While SMLM works well when emitters are sparsely activated, overlap of the emitter images is inevitable for thick or densely labeled samples. When SMLM is used on such images, the estimates become biased and the algorithm cannot find the correct number of emitters. Most techniques also make a deterministic estimate and are incapable of representing the uncertainty of estimates for dense samples.
A three-dimensional, Bayesian multiple emitter fitting algorithm is constructed using reversible jump Markov chain Monte Carlo (RJMCMC). While following the structure of Bayesian multiple-emitter fitting (BAMF), novel RJMCMC moves are designed to sample the parameters.
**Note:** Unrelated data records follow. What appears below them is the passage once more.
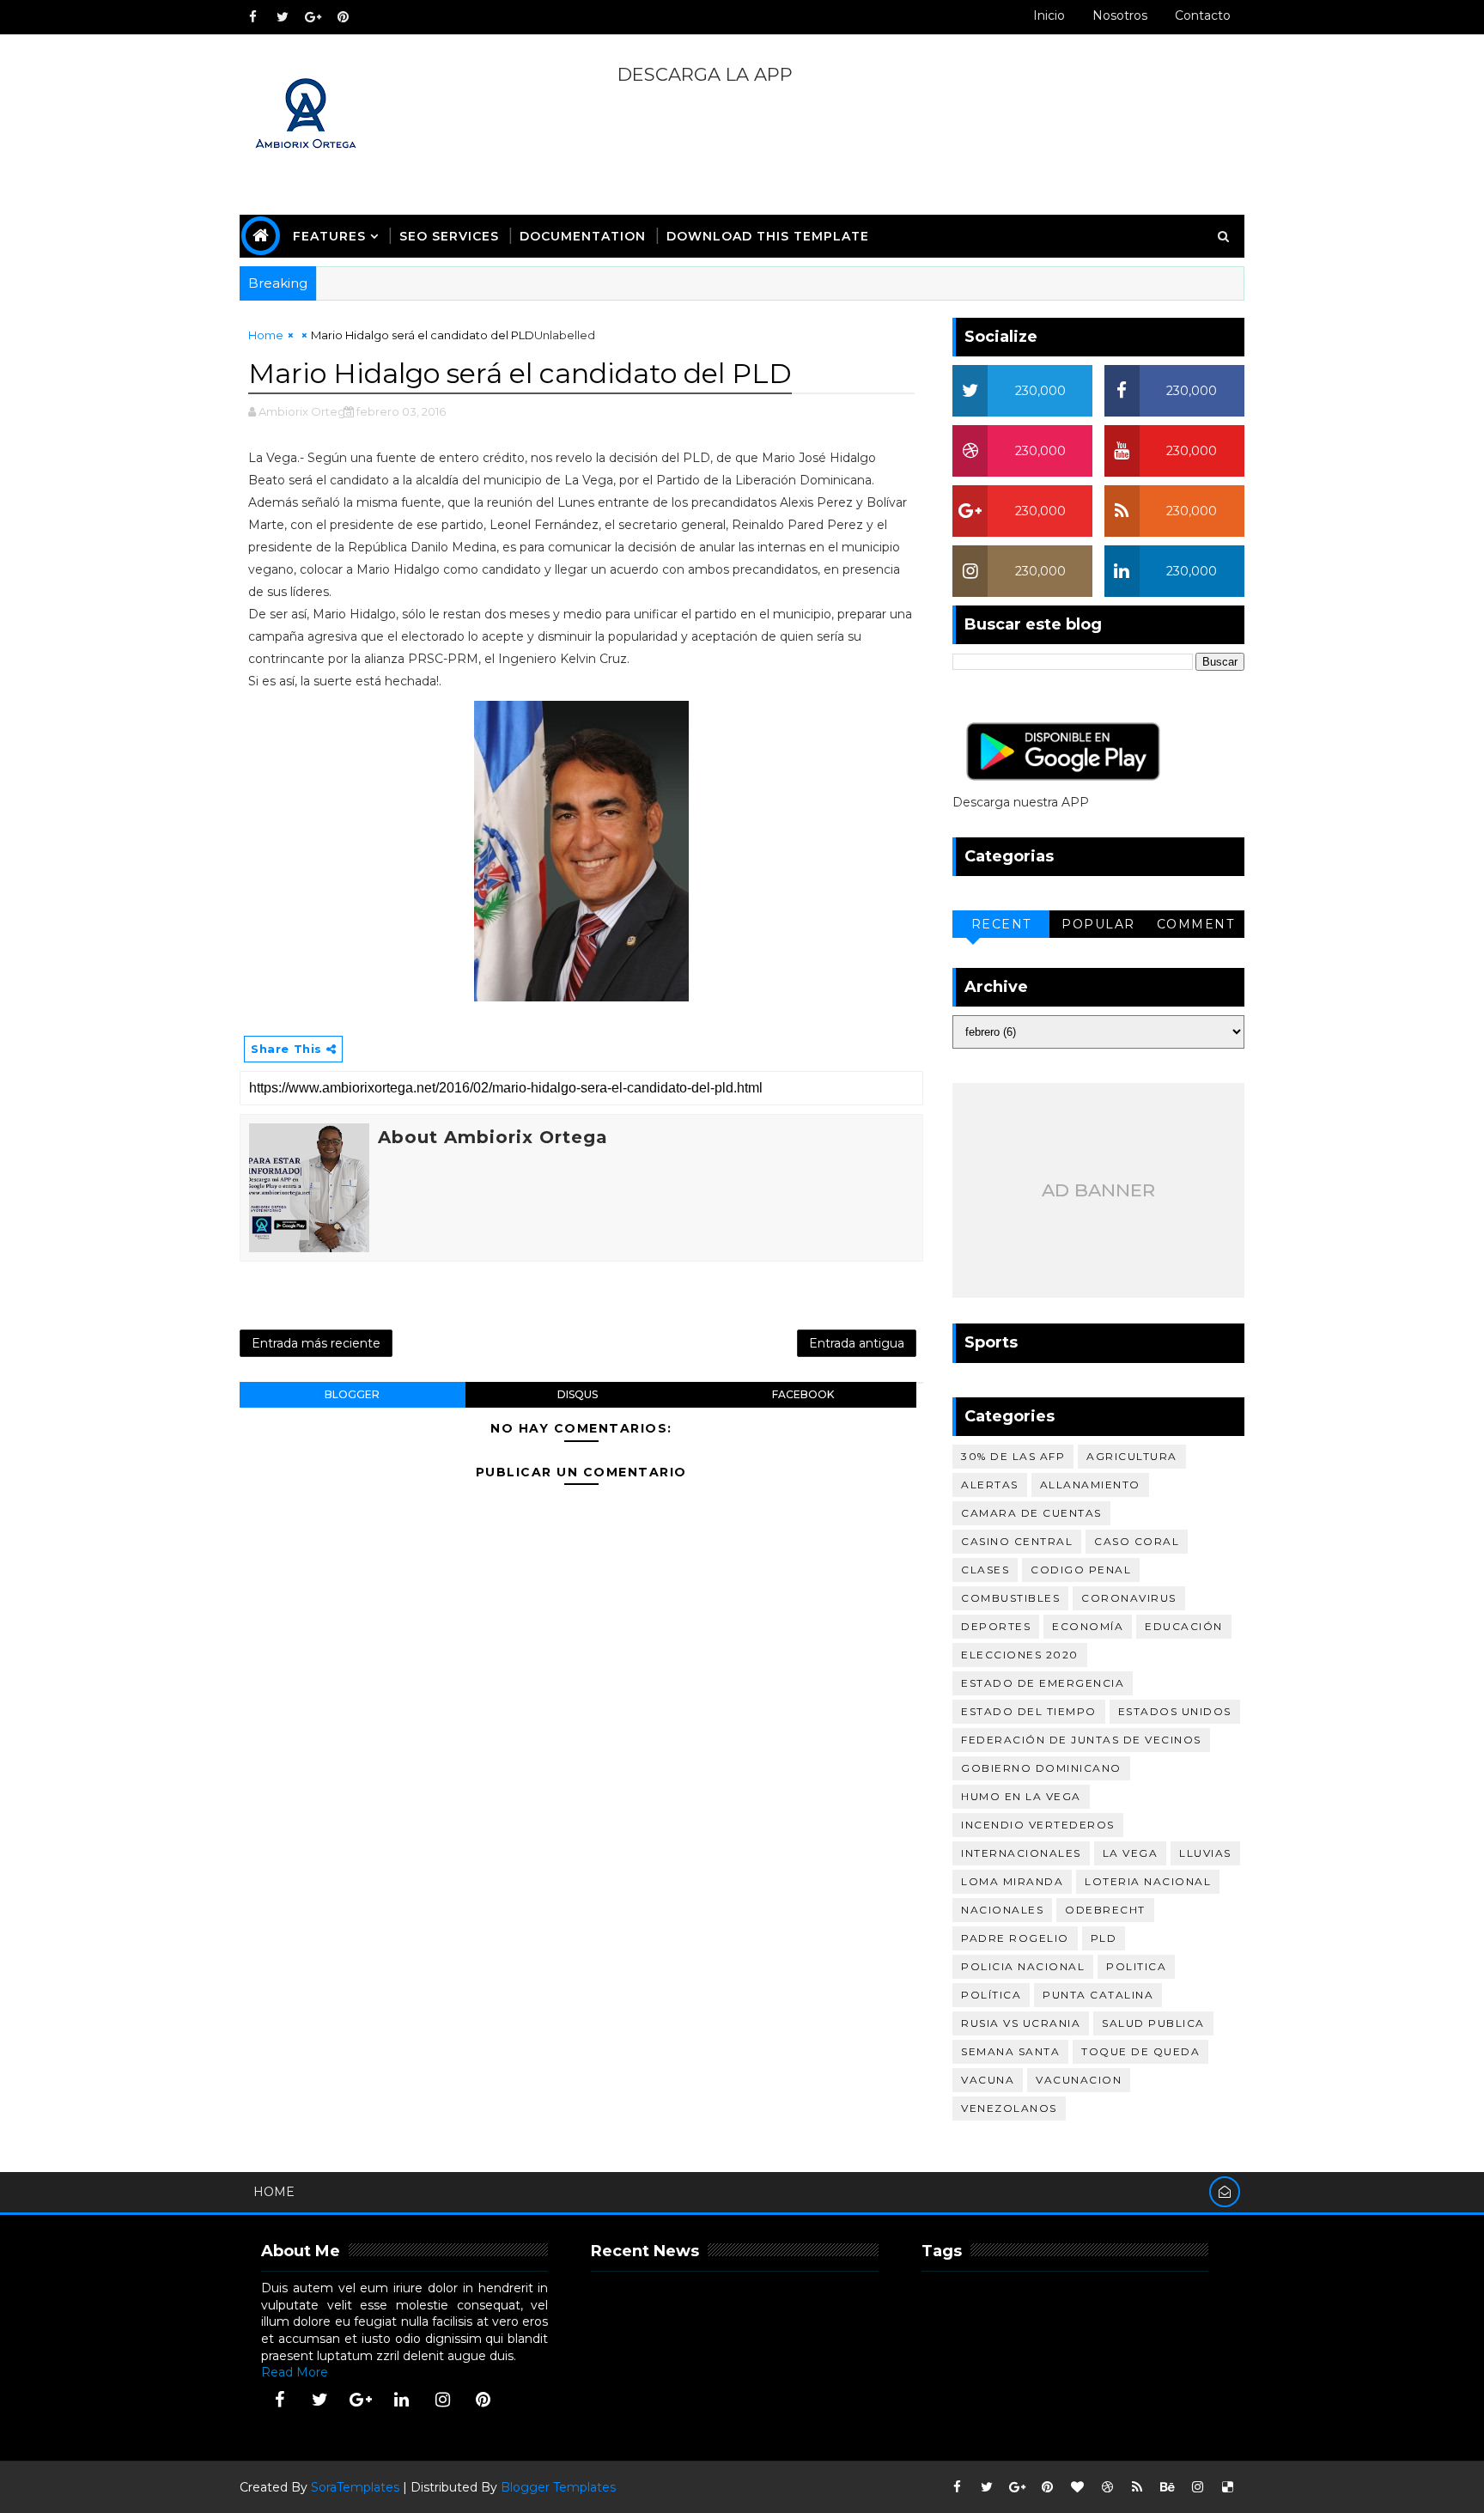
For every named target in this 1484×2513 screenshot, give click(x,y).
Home (265, 335)
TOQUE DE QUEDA (1140, 2051)
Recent (1001, 924)
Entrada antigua (856, 1343)
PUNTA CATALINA (1098, 1994)
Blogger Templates (558, 2487)
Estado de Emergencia (1042, 1682)
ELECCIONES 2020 (1020, 1654)
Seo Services (449, 236)
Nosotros (1119, 15)
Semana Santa (1010, 2051)
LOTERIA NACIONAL (1148, 1881)
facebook (803, 1394)
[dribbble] (1107, 2487)
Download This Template (767, 236)
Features (329, 236)
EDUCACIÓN (1184, 1626)
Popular (1098, 924)
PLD (1104, 1938)
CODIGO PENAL (1081, 1569)
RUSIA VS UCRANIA (1020, 2023)
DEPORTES (996, 1626)
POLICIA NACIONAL (1023, 1966)
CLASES (985, 1569)
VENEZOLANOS (1009, 2108)
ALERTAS (990, 1484)
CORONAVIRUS (1129, 1597)
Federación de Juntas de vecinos (1081, 1739)
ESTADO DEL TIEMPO (1029, 1711)
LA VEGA (1131, 1853)
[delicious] (1227, 2487)
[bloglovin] (1077, 2487)
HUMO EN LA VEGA (1021, 1796)
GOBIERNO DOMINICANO (1041, 1768)
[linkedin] (402, 2400)
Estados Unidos (1175, 1711)
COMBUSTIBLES (1010, 1597)
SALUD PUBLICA (1153, 2023)
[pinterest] (343, 17)
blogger (352, 1394)
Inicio (1049, 15)
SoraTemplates (355, 2487)
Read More (294, 2372)
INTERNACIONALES (1021, 1853)
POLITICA (1136, 1966)
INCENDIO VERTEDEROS (1038, 1824)
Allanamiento (1090, 1484)
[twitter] (282, 17)
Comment (1196, 924)
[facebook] (252, 17)
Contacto (1203, 15)
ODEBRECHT (1105, 1909)
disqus (577, 1394)
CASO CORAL (1136, 1541)
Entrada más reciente (316, 1343)
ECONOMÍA (1087, 1626)
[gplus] (312, 17)
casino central (1017, 1541)
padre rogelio (1015, 1938)
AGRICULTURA (1131, 1456)
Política (991, 1994)
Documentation (583, 236)
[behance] (1167, 2487)
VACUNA (987, 2079)
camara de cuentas (1031, 1512)
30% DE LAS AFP (1013, 1456)
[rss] (1137, 2487)
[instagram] (442, 2400)
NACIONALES (1002, 1909)
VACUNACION (1079, 2079)
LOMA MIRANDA (1012, 1881)
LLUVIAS (1205, 1853)
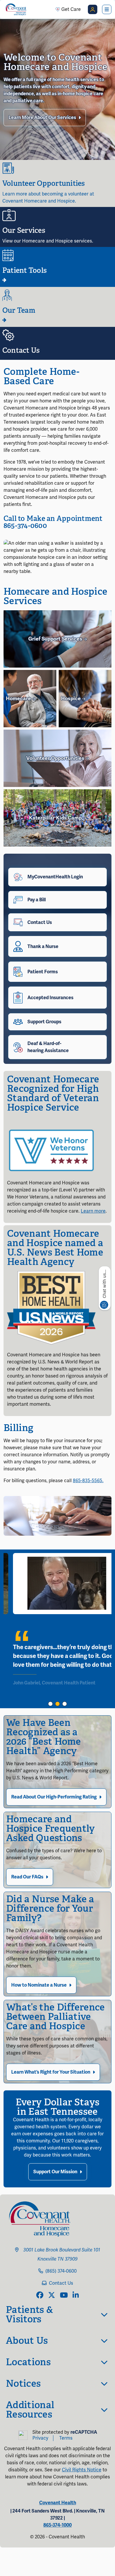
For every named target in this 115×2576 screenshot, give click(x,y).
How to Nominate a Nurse (39, 1985)
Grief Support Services (55, 639)
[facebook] (39, 2295)
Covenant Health (57, 2503)
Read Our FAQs (27, 1877)
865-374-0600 (25, 525)
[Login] (92, 9)
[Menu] (106, 9)
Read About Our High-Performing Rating (54, 1797)
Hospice (71, 698)
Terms (66, 2438)
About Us (27, 2340)
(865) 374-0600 (61, 2271)
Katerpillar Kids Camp (56, 818)
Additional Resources (30, 2409)
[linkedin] (76, 2295)
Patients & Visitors (29, 2314)
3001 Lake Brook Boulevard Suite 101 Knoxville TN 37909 (61, 2254)
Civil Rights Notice (81, 2470)
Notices (23, 2383)
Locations (28, 2362)
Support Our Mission (55, 2172)
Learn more (93, 1211)
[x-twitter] (51, 2295)
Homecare (19, 698)
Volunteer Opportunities (56, 758)
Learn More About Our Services (42, 118)
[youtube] (64, 2295)
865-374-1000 (57, 2525)
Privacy (40, 2438)
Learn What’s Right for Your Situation (50, 2072)
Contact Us (61, 2283)
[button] (50, 1703)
The algorithm also jumps through models, estimating the number of emitters. It asymptotically samples from the posterior, revealing uncertainties in three-dimensional imaging that other techniques are incapable of imaging.
The algorithm was tested with astigmatic and biplane imaging. It has proven capable of consistently finding the correct model when a prior on emitter intensity is used. When separating two emitters, posterior density reconstruction revealed non-Gaussian emitter position uncertainties. Upon further investigation, the posterior density was found to be multimodal, with
both modes representative of the data and indistinguishable in terms of likelihood. This shows the algorithm can quantify three-dimensional PSF degeneracy and can become a vital tool for researchers to analyze their imaging setup. We also expect it to be especially effective when combined with modulation-enhanced localization microscopy (meLM) techniques.